Nas trocas com dona Neide, ela ensinou para todos os presentes uma cançao de ninar que sua “nhãnhã” (avó) cantava para ela e seus irmãos quando criança. Depois de muitos anos a mestra descobriu que se tratava de uma cantiga africana e que os dizeres: “Ama Tonô Toti Toti Amerô Ama Tonô”, são uma mensagem de amor e carinho. Negalê, ao retornar do quilombo, tatuou no braço essas palavras. “Pude sentir uma coisa especial que muito já tinha ouvido falar, já tinha lido sobre o assunto e até me deparado com desenhos ilustrativos mas nunca tinha visto e na Caçandoca eu vi e tudo isso vai estar presente nas minhas obras. Ao retornar de lá, ministrei minha oficina de arte e tecnologia para oito turmas que ao encostarem nas plantas, os participantes ouviram dona Neide cantar”, compartilha com carinho Negalê Jones.
“Vou viver, vou viver no Cafundó”
“Começo, meio e começo” como diz Nego Bispo. Quando mergulhamos em uma fonte tão profunda e sofisticada de saberes ancestrais é impossível voltar ao mesmo. A afirmação e a luta, a resistência e a herança espiritual, a terra e o poder do fogo. O amor e a celebração dos que vieram antes. A chama que não se apaga. A magia e o respeito aos fundamentos do solo sagrado. Difícil descrever sentimentos que ainda estão germinando. Só sei agradecer”, conta Felipe Nunes, artista que participou do hacklab no Quilombo do Cafundó.
Localizado no interior de São Paulo e fundado em 1888, o Quilombo do Cafundó guarda em suas tradições orais a sabedoria de uma língua africana que se constituiu no Brasil chamada de cupópia. Lá também se dança jongo com o grupo Turi Vimba e as roças agroecológicas são referências para muita gente que ouve falar desse território. Seus festejos celebram a religiosidade afro-católica e a organização comunitária se fortalece a cada dia recebendo visitas, promovendo encontros e levando suas histórias para outros cantos do Brasil.
Regina Pereira é a mestra, erveira e liderança política e artesã que esteve conosco na nossa residência artística. Ela trabalha com estamparia botânica feita com as plantas tradicionais da comunidade por meio de uma técnica artesanal que desenvolveu. Além disso, é erveira e conhecedora das plantas medicinais do quilombo. Nos dias passados junto com o povo do Cafundó, além das trocas com a mestra Regina, conhecemos também os griôs Marcos e Jovenil, guardadores da língua da cupópia, um saber que se consolidou naquele território através do tempo e que a comunidade luta para manter.

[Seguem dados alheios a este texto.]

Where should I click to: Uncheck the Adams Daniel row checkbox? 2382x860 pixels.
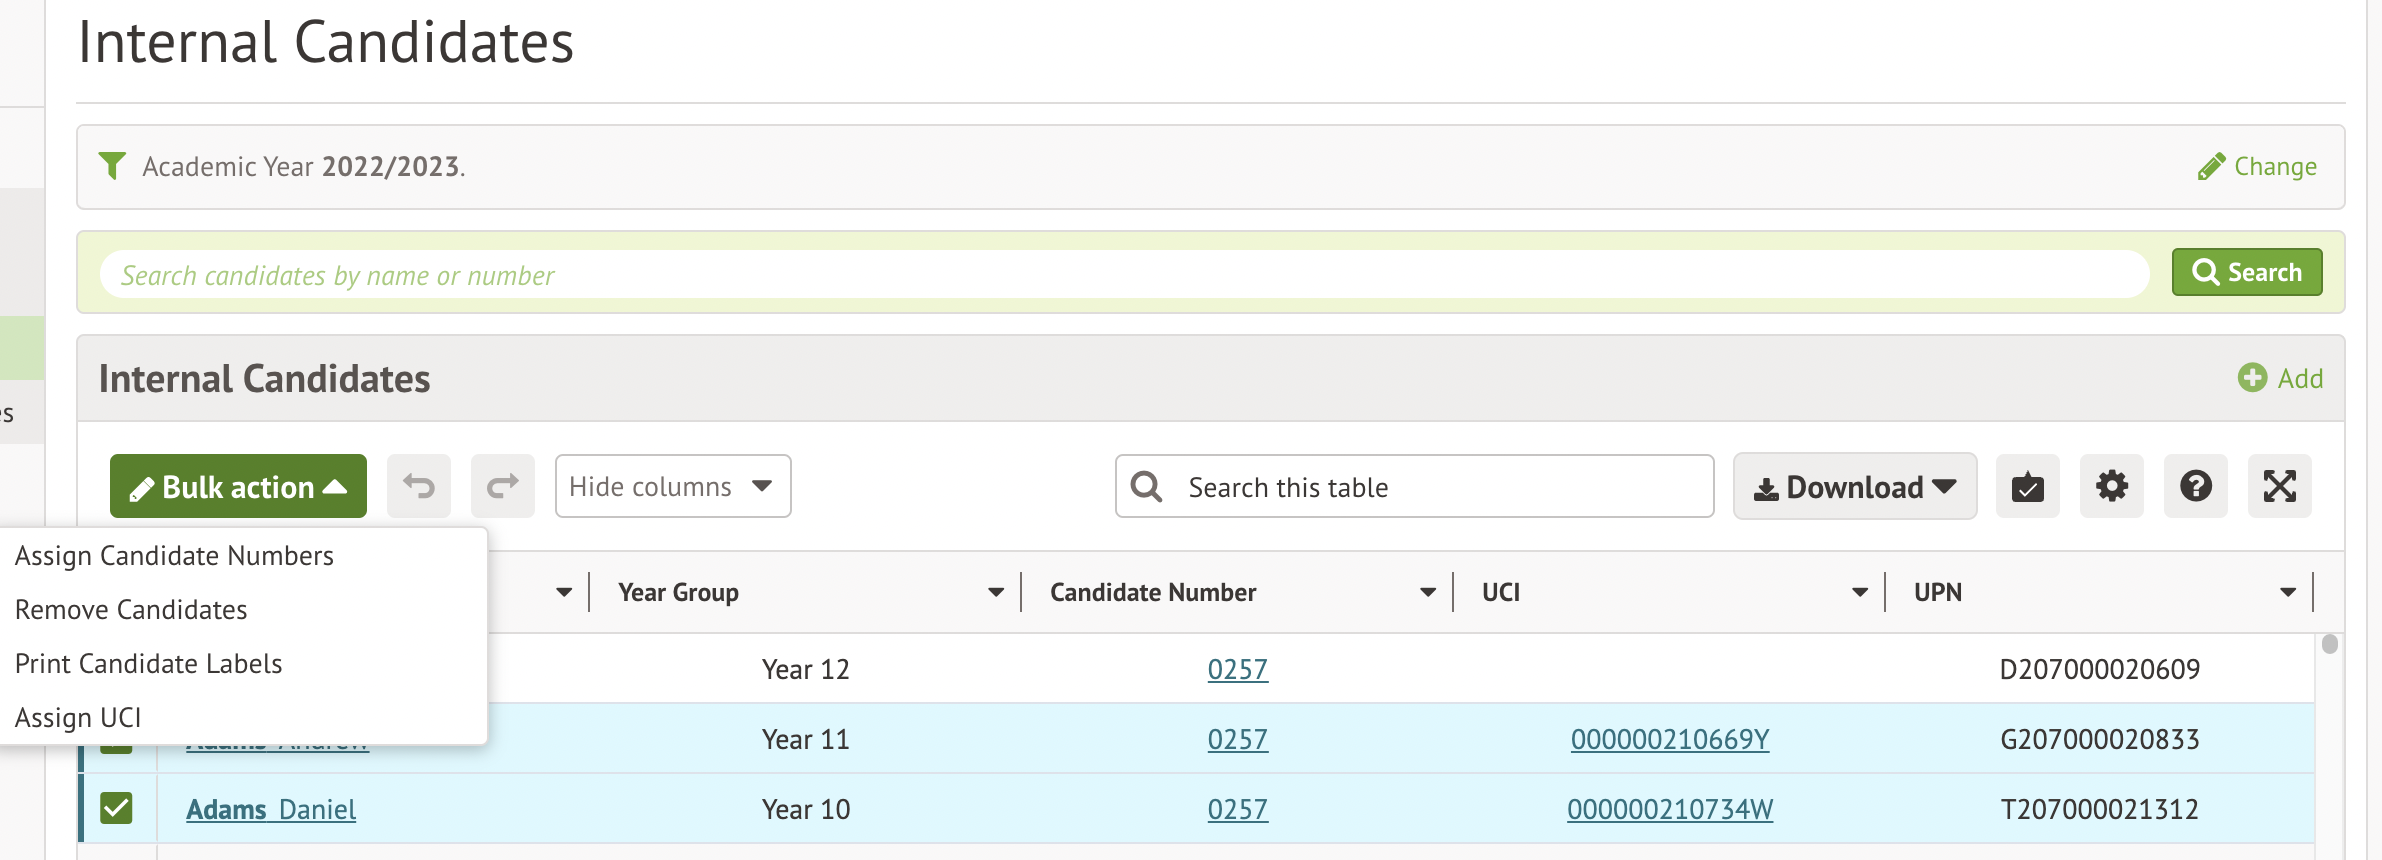[116, 808]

“Voltando de Salto de Pirapora, ficava lembrando do olhar do Seu Marcos e da alegria do Seu Juvenil tocando atabaque. O aconchego do abraço da Dona Regina. Do cuidado e das histórias da Mãe Cíntia, e seu templo sagrado construído por várias mãos do zero. O Júnior emendando uma cantiga atrás da outra na beira da fogueira. A Ariane com seu jeito doce dizendo com maior carinho do mundo “bem vindo à salto de pirapora”, e realmente me senti em casa com o passar dos dias”, finaliza Nunes.